» RECORDS SUPPLIED:

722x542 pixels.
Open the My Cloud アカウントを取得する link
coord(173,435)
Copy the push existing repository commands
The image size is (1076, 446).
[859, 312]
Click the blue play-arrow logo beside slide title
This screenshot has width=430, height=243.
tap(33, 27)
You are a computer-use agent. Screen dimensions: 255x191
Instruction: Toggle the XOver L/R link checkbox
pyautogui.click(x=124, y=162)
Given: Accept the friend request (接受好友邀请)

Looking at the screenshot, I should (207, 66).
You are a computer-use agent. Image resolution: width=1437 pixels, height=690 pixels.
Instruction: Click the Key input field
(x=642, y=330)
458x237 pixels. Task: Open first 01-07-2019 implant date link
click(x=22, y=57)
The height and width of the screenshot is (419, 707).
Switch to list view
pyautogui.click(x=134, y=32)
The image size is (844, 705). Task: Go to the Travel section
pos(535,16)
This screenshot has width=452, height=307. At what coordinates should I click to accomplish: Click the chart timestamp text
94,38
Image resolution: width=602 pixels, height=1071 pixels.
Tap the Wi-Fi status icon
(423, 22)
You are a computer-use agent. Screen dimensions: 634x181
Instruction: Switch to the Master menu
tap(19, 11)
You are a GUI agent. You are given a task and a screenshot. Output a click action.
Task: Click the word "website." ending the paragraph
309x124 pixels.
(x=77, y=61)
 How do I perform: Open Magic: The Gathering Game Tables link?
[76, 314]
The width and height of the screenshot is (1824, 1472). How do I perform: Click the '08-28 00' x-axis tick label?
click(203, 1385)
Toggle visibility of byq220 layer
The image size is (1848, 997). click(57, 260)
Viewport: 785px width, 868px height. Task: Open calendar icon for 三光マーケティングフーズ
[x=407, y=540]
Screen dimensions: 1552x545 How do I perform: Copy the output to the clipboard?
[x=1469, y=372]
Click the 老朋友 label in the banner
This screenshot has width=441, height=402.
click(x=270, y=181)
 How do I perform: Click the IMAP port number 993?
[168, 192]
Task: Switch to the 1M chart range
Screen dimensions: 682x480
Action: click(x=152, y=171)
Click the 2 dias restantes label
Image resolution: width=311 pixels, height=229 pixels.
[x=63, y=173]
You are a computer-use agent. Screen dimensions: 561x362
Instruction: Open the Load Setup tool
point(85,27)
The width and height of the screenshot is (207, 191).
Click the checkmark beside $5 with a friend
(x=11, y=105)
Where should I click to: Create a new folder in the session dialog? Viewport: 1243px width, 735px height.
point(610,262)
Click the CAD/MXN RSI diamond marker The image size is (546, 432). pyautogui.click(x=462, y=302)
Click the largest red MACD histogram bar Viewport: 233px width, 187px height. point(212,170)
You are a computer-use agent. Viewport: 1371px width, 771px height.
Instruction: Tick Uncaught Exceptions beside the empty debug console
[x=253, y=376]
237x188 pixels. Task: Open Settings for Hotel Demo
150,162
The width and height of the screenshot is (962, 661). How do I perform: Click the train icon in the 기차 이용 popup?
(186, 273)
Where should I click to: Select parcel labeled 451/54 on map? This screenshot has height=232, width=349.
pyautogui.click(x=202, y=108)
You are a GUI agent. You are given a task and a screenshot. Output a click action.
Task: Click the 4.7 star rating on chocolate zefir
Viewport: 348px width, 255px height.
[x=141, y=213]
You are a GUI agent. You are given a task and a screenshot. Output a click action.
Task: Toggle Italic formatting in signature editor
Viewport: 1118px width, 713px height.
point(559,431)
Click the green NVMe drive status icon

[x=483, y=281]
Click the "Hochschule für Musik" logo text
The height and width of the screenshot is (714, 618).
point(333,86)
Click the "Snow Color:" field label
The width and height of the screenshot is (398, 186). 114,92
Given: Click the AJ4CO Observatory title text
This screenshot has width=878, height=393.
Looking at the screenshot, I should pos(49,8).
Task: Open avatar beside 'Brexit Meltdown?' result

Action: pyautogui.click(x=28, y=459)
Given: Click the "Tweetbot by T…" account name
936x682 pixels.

» EXERCISE: Set all of the material down once more, unchanged.

» RESPONSE:
722x542 pixels.
Open the My Cloud アカウントを取得する link
coord(173,435)
Copy the push existing repository commands
The image size is (1076, 446).
[859, 312]
Click the blue play-arrow logo beside slide title
This screenshot has width=430, height=243.
tap(33, 27)
You are a computer-use agent. Screen dimensions: 255x191
Instruction: Toggle the XOver L/R link checkbox
pyautogui.click(x=124, y=162)
Given: Accept the friend request (接受好友邀请)

Looking at the screenshot, I should (207, 66).
You are a computer-use agent. Image resolution: width=1437 pixels, height=690 pixels.
Instruction: Click the Key input field
(x=642, y=330)
458x237 pixels. Task: Open first 01-07-2019 implant date link
click(x=22, y=57)
The height and width of the screenshot is (419, 707).
Switch to list view
pyautogui.click(x=134, y=32)
The image size is (844, 705). Task: Go to the Travel section
pos(535,16)
This screenshot has width=452, height=307. At what coordinates should I click to accomplish: Click the chart timestamp text
94,38
Image resolution: width=602 pixels, height=1071 pixels.
Tap the Wi-Fi status icon
(423, 22)
You are a computer-use agent. Screen dimensions: 634x181
Instruction: Switch to the Master menu
tap(19, 11)
You are a GUI agent. You are given a task and a screenshot. Output a click action.
Task: Click the word "website." ending the paragraph
309x124 pixels.
(x=77, y=61)
 How do I perform: Open Magic: The Gathering Game Tables link?
[76, 314]
The width and height of the screenshot is (1824, 1472). How do I perform: Click the '08-28 00' x-axis tick label?
click(203, 1385)
Toggle visibility of byq220 layer
The image size is (1848, 997). click(57, 260)
Viewport: 785px width, 868px height. Task: Open calendar icon for 三光マーケティングフーズ
[x=407, y=540]
Screen dimensions: 1552x545 How do I perform: Copy the output to the clipboard?
[x=1469, y=372]
Click the 老朋友 label in the banner
This screenshot has width=441, height=402.
click(x=270, y=181)
 How do I perform: Click the IMAP port number 993?
[168, 192]
Task: Switch to the 1M chart range
Screen dimensions: 682x480
Action: click(x=152, y=171)
Click the 2 dias restantes label
Image resolution: width=311 pixels, height=229 pixels.
[x=63, y=173]
You are a computer-use agent. Screen dimensions: 561x362
Instruction: Open the Load Setup tool
point(85,27)
The width and height of the screenshot is (207, 191).
Click the checkmark beside $5 with a friend
(x=11, y=105)
Where should I click to: Create a new folder in the session dialog? Viewport: 1243px width, 735px height.
point(610,262)
Click the CAD/MXN RSI diamond marker The image size is (546, 432). pyautogui.click(x=462, y=302)
Click the largest red MACD histogram bar Viewport: 233px width, 187px height. point(212,170)
You are a computer-use agent. Viewport: 1371px width, 771px height.
Instruction: Tick Uncaught Exceptions beside the empty debug console
[x=253, y=376]
237x188 pixels. Task: Open Settings for Hotel Demo
150,162
The width and height of the screenshot is (962, 661). How do I perform: Click the train icon in the 기차 이용 popup?
(186, 273)
Where should I click to: Select parcel labeled 451/54 on map? This screenshot has height=232, width=349.
pyautogui.click(x=202, y=108)
You are a GUI agent. You are given a task and a screenshot. Output a click action.
Task: Click the 4.7 star rating on chocolate zefir
Viewport: 348px width, 255px height.
[x=141, y=213]
You are a GUI agent. You are given a task and a screenshot. Output a click action.
Task: Toggle Italic formatting in signature editor
Viewport: 1118px width, 713px height.
point(559,431)
Click the green NVMe drive status icon

[x=483, y=281]
Click the "Hochschule für Musik" logo text
The height and width of the screenshot is (714, 618).
point(333,86)
Click the "Snow Color:" field label
The width and height of the screenshot is (398, 186). 114,92
Given: Click the AJ4CO Observatory title text
This screenshot has width=878, height=393.
Looking at the screenshot, I should pos(49,8).
Task: Open avatar beside 'Brexit Meltdown?' result

Action: pyautogui.click(x=28, y=459)
Given: Click the "Tweetbot by T…" account name
936x682 pixels.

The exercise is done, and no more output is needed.